Gallipoli, 26 April 1915
William Cosgrove VC
William Cosgrove was born in the parish of Aghada on 1 October 1888 and worked as an apprentice butcher at Whitegate - one of his jobs was the early morning meat delivery up to Fort Carlisle. He enlisted in the Royal Munster Fusiliers in 1909. At Cape Helles on 26 April 1915, during the Gallipoli landings, he pulled down the posts of the enemy's high-wire entanglement single-handed under heavy fire, clearing the way for the attack. He was promoted sergeant and awarded the Victoria Cross. War injuries dogged him; he died in 1936, aged 47, and is buried in Upper Aghada cemetery, where a Celtic cross raised by public appeal in 1938 marks the grave. The Royal Munster Fusiliers themselves were disbanded in 1922.
A demesne that ate a third of the parish
Rostellan and the Marquesses of Thomond
Rostellan Castle was the seat of the O'Brien family - the Marquesses of Thomond, descended from the Earls of Inchiquin - and in its day the demesne took in roughly a third of the parish, woods and plantations rolling down to the harbour. Murrough O'Brien, 1st Marquess of Thomond, built a folly known as Siddons Tower in the 1770s, named for the actress Sarah Siddons whom he admired and entertained there. The line ended with the 3rd Marquess in 1855; the estate was sold on, and the mansion itself was demolished in 1944. What survives is Rostellan Wood, now a Coillte forestry amenity on the promontory, with the ruined folly and the remains of a megalithic portal tomb still standing among the trees.

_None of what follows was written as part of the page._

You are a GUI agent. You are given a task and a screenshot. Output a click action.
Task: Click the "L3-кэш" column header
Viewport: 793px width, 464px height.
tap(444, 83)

Munster Fusiliers and a US naval air station
The harbour at war
Cork Harbour was a fortified anchorage, and Aghada sat inside the ring of it. During the First World War the reserves of the Royal Munster Fusiliers were garrisoned in the area, and the United States Navy ran a naval air station nearby once America entered the war - flying-boat and seaplane work, patrolling the approaches against U-boats. The forts that guarded the harbour mouth, Carlisle and Camden, are within sight across the water. It is easy now to read the place as quiet; for a few years it was anything but.